Thursday, March 17, 2011

A Lesson From Ireland: Cutting the Banks Loose

In keeping with the tradition of St. Patrick’s Day, I turn my attention to Ireland today. It is striking to see how much Ireland’s international financial standing has been bolstered by the change of party in the recent election. The vultures are no longer circling waiting for the Emerald Isle to tip over and the emeralds to come loose. Rather, the consensus is that, absent any large mistakes ahead, Ireland is inexorably on the comeback trail.

It is not really that one party is that much better than another. The problem in Ireland was that the previous ruling party had a political commitment to save the banks. The new ruling coalition has no such agenda and can easily let all the banks in the country fail, if it comes to that, setting up a replacement bank that could conduct the country’s financial transactions.

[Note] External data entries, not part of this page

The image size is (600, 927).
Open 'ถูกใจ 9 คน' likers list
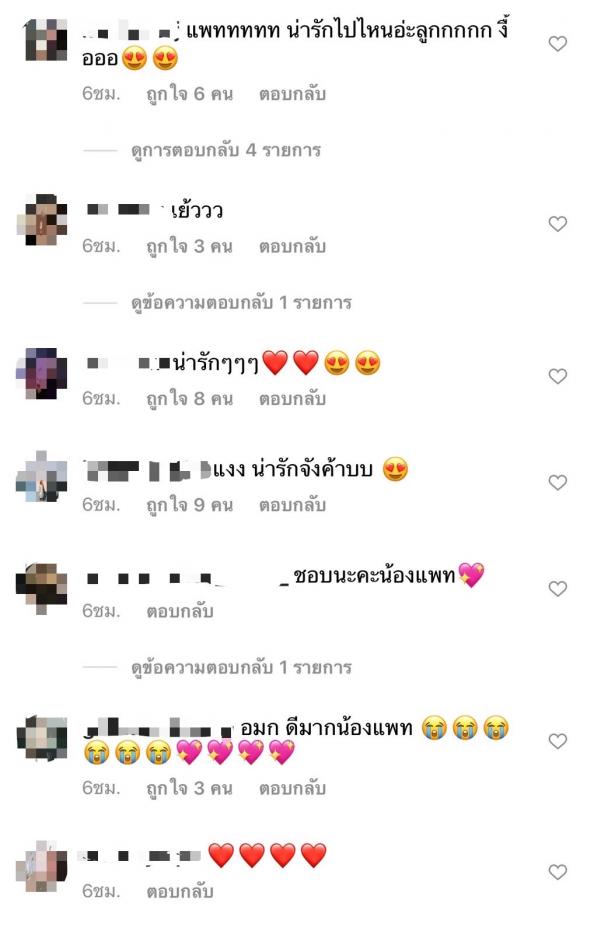coord(190,505)
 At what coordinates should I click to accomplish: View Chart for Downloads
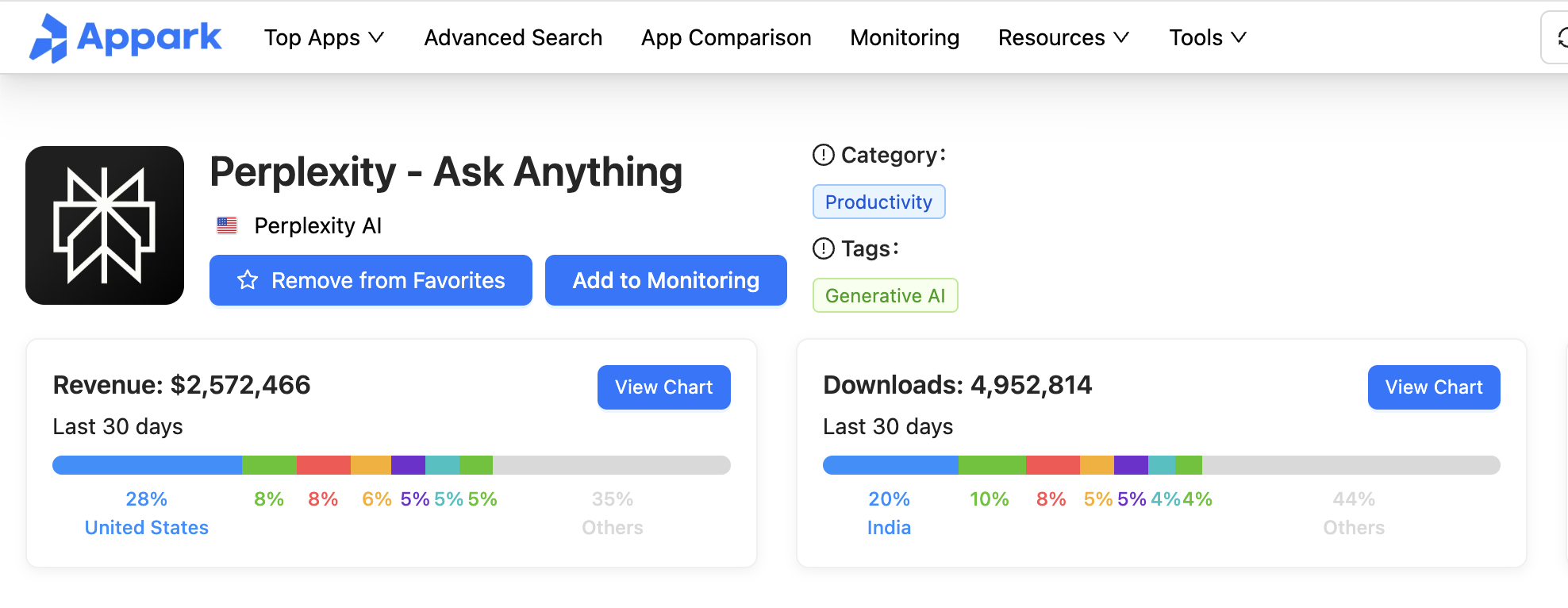point(1433,387)
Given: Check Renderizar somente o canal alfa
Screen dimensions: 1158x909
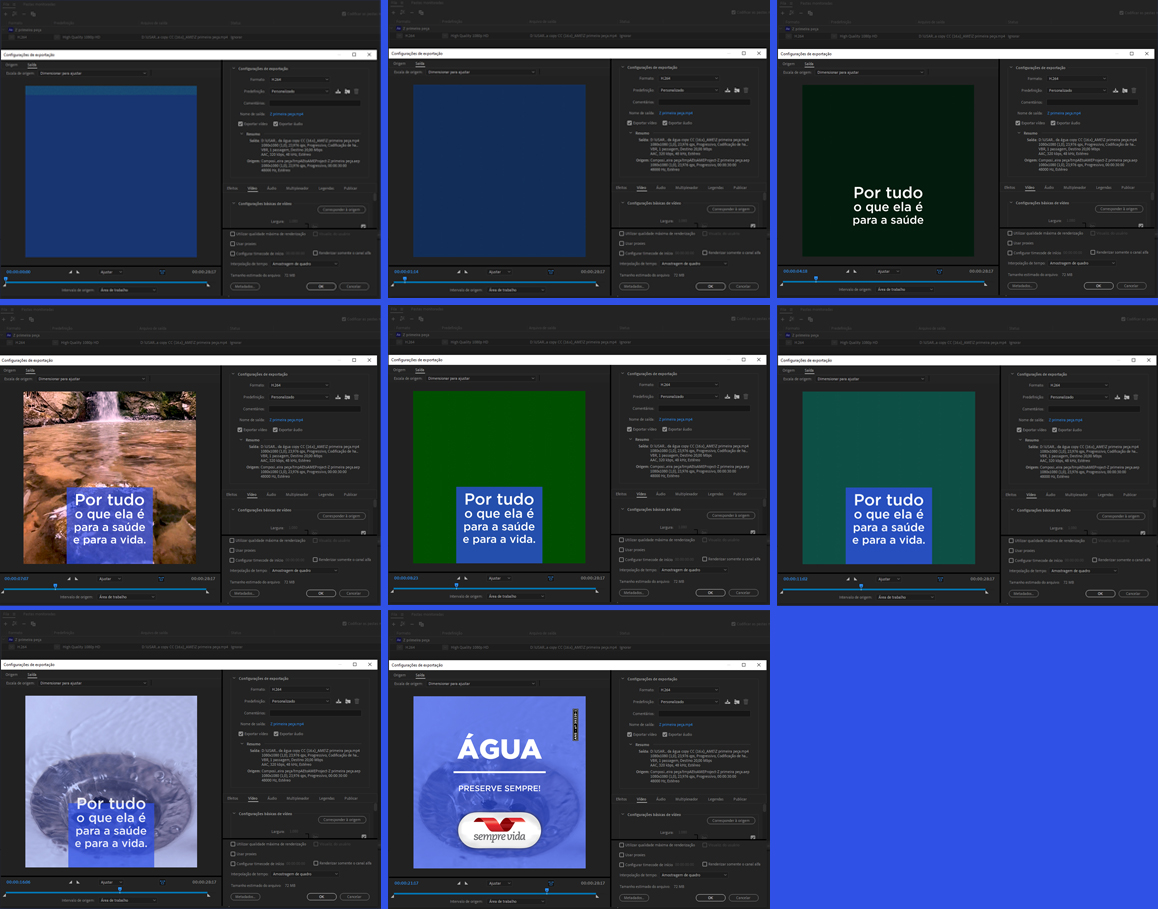Looking at the screenshot, I should click(x=315, y=252).
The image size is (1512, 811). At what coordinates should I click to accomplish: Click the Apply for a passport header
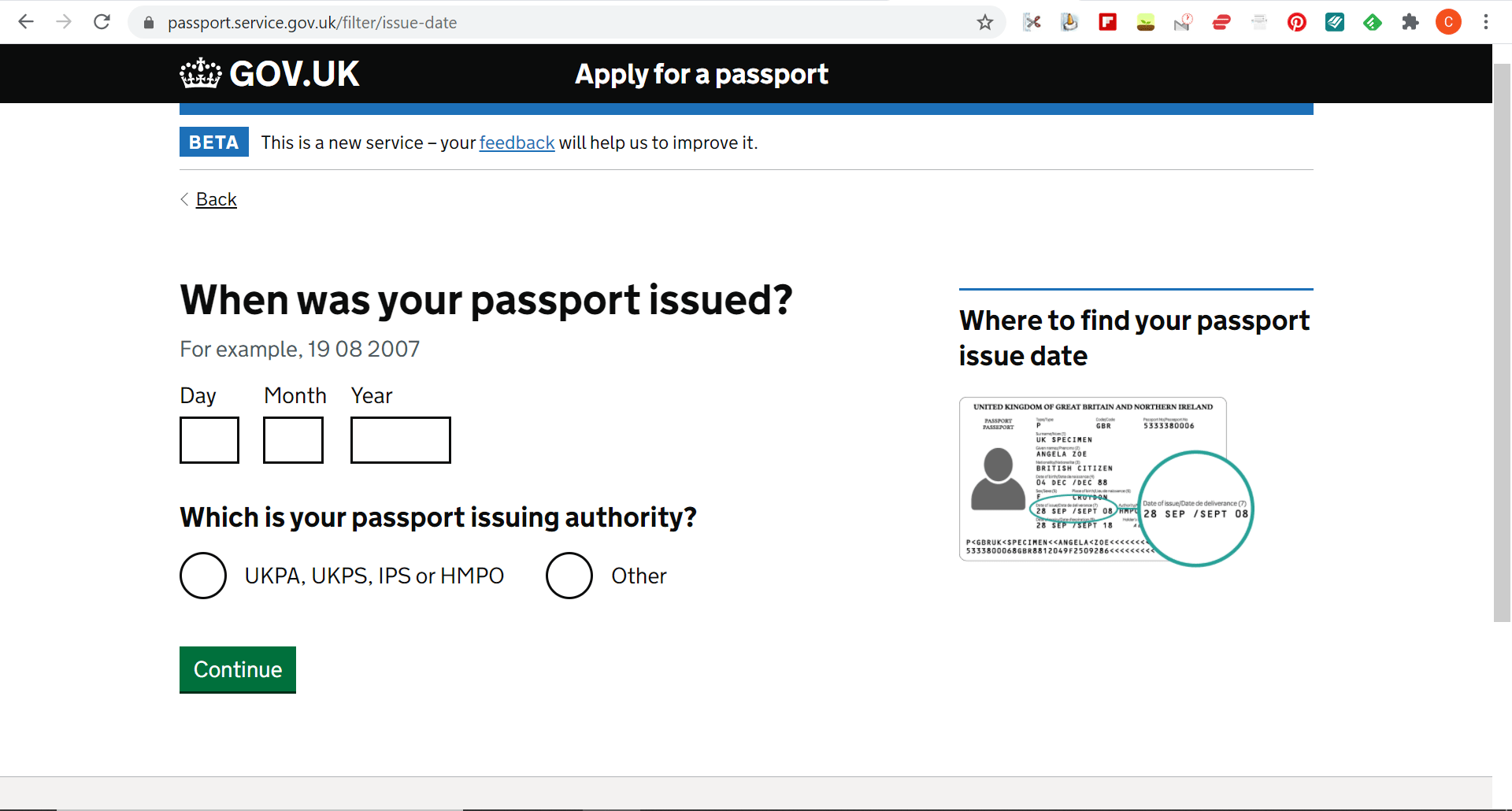click(701, 73)
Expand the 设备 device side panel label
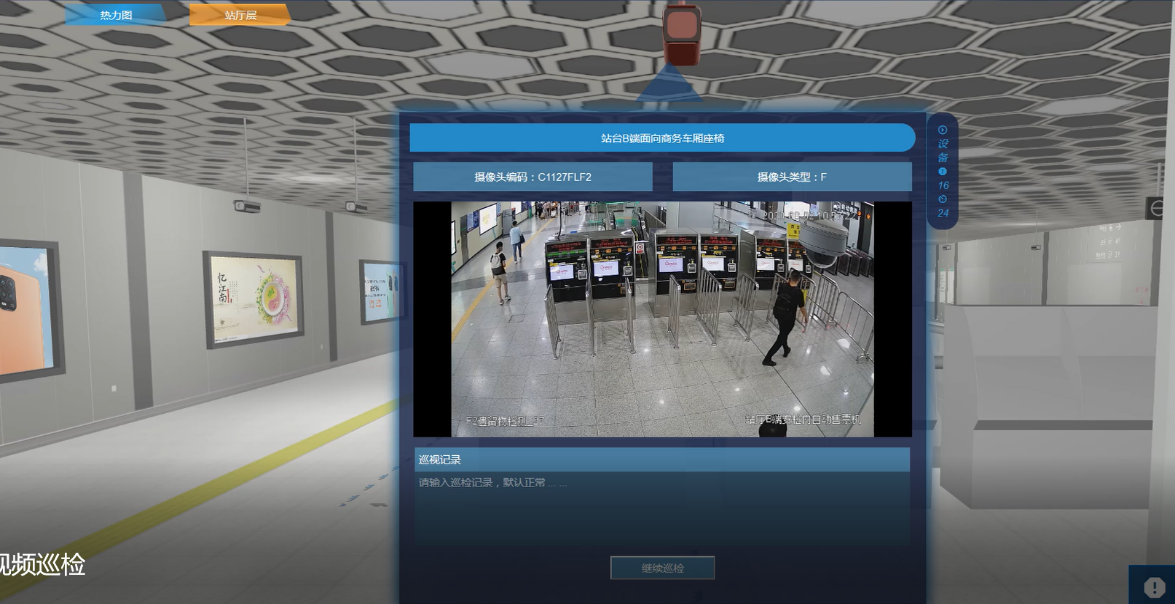1175x604 pixels. (x=942, y=150)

There is a lesson in this for the United States — not that the United States needs to replace the Republicans and Democrats with other political parties that aren’t tainted with the Wall Street Bailout, though that might help, but that Congress needs to take action to renounce any possibility of a save-the-banks strategy. This could include reinstating the Glass-Steagall Act, closing some loopholes in deposit insurance, and requiring greater transparency in derivatives trading and in banks’ dealings with investment funds. These are steps that would largely prevent the current web of secret arrangements between banks and speculators that allow the risk of speculation to be transferred to the banking system.

Such a move might sound unlikely at a time when Republicans are pushing to create new loopholes for Wall Street. Yet shortly, they may have no choice but to go along with it. The government’s implied guarantees of the financial system are as good as liabilities as far as the international financial community is concerned, so they make the country vulnerable to the same kind of financial squeeze that Ireland faced under its previous administration. And just as Ireland put itself on solid financial ground again by asserting its willingness to cut the banks loose, the United States may soon be forced to do the same thing.